Quando con una persona hai praticamente vissuto quasi tutta la vita “in parallelo”, anche se puoi accettare che la sua salita al Cielo sia il suo dies natalis, com’è avvenuto ieri per Luisa Ribolzi, sei pieno di tristezza: serena, ma sempre tristezza.
Con Luisa abbiamo frequentato insieme il Berchet, ancorché in classi separate, perché allora vigeva una ferrea divisione tra maschi e femmine (e lei era più giovane di un anno), entrambi allievi di don Giussani, abbiamo percorso sin dai primi anni il grande incontro con Gioventù Studentesca prima e con Comunione e Liberazione poi.
Abbiamo fondato insieme a Giovanna Rossi e Marco Martini (un altro grande amico che ci ha lasciato ormai tanti anni fa) Gruppo Clas, una delle intraprese di ricerca e consulenza di maggiore qualità e professionalità che vi siano state in Italia nel campo dell’economia, del territorio, della formazione e della sociologia. Questa avventura è durata più di quarant’anni.
Ma parallelamente – spinti dalla comune passione per comprendere e aiutare la realtà economica e sociale del Paese – abbiamo percorso una fortunata carriera universitaria. Abbiamo insegnato insieme a Trento ed entrambi abbiamo vinto la prima cattedra a Bari. Finita l’università, l’impegno culturale nella Fondazione per la Sussidiarietà ci ha ancora visto insieme (ma lei è stata autrice di molti più articoli sul Sussidiario!)
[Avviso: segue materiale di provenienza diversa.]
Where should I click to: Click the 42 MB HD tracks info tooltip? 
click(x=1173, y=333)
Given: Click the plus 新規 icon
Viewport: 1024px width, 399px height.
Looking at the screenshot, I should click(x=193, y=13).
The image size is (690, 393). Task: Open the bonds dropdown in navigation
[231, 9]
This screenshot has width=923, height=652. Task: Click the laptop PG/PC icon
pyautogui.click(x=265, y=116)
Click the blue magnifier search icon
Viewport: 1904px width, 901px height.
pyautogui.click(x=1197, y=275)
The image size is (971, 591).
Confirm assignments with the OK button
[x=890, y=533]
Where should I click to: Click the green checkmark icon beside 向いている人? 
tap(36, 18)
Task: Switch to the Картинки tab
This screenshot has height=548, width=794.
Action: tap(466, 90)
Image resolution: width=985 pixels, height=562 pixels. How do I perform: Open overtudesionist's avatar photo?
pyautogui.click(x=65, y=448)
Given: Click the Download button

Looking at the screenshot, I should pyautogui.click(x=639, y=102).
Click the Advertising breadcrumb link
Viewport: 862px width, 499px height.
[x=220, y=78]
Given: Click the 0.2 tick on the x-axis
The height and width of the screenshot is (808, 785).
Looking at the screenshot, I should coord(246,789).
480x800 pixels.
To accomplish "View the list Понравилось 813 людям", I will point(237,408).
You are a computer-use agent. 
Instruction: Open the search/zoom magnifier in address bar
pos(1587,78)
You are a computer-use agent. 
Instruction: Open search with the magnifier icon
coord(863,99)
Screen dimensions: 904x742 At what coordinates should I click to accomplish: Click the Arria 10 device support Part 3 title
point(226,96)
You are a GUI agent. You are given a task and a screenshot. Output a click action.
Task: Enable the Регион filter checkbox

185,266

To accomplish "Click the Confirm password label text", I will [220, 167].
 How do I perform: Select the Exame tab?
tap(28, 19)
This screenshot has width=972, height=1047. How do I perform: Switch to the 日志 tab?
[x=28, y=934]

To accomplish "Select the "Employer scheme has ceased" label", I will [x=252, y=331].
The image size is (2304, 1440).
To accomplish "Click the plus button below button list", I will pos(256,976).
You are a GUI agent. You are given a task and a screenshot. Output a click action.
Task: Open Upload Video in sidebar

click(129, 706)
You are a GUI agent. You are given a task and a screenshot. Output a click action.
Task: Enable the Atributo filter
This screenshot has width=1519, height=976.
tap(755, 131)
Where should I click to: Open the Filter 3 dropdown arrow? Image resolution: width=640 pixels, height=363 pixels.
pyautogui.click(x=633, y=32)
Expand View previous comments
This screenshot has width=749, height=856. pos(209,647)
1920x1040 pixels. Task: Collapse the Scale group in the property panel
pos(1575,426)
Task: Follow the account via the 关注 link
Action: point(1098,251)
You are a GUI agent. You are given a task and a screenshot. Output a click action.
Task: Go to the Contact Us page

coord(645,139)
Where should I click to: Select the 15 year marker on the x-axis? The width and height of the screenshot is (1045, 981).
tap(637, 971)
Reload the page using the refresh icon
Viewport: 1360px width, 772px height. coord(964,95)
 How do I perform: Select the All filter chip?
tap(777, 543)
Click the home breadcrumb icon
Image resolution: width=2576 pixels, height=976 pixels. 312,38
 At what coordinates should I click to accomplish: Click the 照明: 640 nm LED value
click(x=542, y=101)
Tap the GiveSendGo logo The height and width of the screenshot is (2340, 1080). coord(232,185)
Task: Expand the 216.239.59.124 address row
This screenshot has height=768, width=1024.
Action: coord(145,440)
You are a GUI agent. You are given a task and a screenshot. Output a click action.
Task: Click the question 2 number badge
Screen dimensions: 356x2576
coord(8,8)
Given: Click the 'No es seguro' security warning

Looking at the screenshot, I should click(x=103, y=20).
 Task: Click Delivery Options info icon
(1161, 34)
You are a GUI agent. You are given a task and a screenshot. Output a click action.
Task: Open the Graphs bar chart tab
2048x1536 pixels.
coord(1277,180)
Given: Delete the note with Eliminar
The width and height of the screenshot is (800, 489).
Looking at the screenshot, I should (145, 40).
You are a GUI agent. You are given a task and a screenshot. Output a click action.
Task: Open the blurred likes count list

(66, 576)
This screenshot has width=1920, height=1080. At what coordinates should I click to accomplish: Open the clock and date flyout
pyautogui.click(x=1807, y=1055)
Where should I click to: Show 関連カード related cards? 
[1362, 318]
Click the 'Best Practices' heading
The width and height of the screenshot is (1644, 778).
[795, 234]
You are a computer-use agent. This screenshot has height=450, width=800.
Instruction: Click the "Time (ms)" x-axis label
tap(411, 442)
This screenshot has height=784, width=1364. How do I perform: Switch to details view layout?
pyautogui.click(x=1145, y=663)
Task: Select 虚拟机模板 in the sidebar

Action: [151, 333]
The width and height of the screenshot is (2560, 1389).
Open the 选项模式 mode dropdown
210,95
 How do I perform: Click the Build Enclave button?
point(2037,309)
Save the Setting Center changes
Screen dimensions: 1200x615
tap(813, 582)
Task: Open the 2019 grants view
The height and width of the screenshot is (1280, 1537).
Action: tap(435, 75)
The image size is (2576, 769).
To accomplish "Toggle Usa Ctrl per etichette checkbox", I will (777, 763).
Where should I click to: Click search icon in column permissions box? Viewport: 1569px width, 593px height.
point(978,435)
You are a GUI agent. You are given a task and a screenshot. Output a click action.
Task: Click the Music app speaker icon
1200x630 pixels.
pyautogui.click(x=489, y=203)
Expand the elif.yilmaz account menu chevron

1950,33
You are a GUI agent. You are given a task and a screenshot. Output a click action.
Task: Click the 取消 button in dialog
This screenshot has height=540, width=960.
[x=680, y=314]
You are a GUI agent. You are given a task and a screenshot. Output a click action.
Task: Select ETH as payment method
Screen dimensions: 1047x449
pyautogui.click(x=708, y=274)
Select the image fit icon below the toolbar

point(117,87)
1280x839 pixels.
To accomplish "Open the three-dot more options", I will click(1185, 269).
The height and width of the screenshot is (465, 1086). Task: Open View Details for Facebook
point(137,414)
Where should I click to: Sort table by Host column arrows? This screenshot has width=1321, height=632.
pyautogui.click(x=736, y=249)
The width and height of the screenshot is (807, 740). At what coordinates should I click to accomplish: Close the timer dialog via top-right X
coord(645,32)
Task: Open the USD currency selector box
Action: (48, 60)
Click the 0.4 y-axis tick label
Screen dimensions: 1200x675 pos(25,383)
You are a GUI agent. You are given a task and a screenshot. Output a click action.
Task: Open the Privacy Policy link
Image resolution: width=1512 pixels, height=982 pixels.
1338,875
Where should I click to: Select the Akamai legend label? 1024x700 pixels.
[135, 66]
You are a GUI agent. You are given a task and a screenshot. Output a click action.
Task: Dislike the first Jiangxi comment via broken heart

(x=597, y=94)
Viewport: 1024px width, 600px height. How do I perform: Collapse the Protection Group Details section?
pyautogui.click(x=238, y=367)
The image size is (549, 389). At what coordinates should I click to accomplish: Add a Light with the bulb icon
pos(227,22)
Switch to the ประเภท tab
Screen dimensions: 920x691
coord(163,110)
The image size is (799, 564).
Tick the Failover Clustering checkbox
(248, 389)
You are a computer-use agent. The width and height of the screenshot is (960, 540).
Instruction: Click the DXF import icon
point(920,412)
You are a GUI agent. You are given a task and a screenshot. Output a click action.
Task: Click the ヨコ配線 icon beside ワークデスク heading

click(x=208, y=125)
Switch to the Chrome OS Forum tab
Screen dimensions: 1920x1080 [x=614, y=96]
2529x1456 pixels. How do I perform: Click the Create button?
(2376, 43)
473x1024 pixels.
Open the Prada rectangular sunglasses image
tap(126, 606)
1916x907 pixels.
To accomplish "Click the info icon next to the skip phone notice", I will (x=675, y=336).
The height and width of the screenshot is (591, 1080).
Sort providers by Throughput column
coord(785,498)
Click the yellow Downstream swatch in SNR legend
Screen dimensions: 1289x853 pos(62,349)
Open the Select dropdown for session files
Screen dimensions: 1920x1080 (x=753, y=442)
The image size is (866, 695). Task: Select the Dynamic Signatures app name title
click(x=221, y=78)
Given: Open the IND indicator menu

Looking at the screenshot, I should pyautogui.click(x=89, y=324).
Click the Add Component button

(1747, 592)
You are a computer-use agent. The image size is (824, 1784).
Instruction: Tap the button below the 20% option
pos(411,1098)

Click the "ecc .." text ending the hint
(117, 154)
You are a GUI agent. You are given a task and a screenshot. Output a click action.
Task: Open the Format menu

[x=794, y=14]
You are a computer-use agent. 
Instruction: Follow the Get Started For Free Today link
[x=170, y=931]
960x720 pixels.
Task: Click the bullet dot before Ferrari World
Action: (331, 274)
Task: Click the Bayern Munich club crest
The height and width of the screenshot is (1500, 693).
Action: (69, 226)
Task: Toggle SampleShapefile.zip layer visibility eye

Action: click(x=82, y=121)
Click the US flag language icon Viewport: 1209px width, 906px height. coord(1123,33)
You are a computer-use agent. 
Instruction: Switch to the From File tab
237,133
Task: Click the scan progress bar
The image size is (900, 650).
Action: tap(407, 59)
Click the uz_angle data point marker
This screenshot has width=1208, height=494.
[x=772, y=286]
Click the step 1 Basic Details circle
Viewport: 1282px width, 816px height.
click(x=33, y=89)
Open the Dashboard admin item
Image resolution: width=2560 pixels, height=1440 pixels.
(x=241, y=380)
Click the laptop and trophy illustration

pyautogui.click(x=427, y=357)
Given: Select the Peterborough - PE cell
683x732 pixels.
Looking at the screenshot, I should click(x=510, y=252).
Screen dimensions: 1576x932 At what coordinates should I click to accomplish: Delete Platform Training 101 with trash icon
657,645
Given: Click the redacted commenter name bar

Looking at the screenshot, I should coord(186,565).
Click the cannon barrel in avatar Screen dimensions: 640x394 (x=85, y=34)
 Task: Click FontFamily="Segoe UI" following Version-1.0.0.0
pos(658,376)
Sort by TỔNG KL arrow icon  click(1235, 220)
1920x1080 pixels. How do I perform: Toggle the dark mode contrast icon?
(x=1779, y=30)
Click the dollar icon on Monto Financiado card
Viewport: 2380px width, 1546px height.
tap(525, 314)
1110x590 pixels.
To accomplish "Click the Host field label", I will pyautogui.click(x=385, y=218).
È sempre stata attenta ai grandi problemi della scuola e della formazione. Come non ripercorrere i suoi interventi sui processi formativi, in particolare sulla formazione degli insegnanti, sulle scuole paritarie, sui rapporti tra scuola e lavoro, sulle politiche scolastiche così impacciate e bistrattate nel nostro Paese, sui rapporti tra scuola e lavoro, sulle non cognitive skills, sulla valutazione (era stata chiamata a far parte di Indire, Invalsi e Anvur).
Ha scritto un numero impressionante di libri e articoli in materia e testimoniato la sua professionalità e competenza in numerosi incontri pubblici, sempre stimata e apprezzata da studiosi e politici di ogni provenienza.
Era una persona “brillante” nella sua serietà: aveva sempre pronte battute e barzellette divertentissime e possedeva una rara ironia sulla realtà. In una sua iniziale attività editoriale alla Mondadori aveva già dato prova di questa “allegra umanità” scrivendo un ”best seller” come Il manuale di Nonna Papera, goduto e amato da tanti bambini per le sue ricette, i giochi e le sue semplici proposte educative.
E poi era una donna “pratica”: ricordo in un viaggio a Trento, quando in treno, di fronte al comune collega Carlo Secchi, poi divenuto rettore della Bocconi, che si lamentava perché si era sfilacciato un bottone del suo cappotto, tirò fuori dalla sua ricca borsetta ago e filo per consolidarglielo.
Una persona a tutto tondo di cui non potremo, in tanti, che sentire la mancanza, ma a cui dire grazie per l’amicizia e la compagnia che ci ha fatto per tanti anni.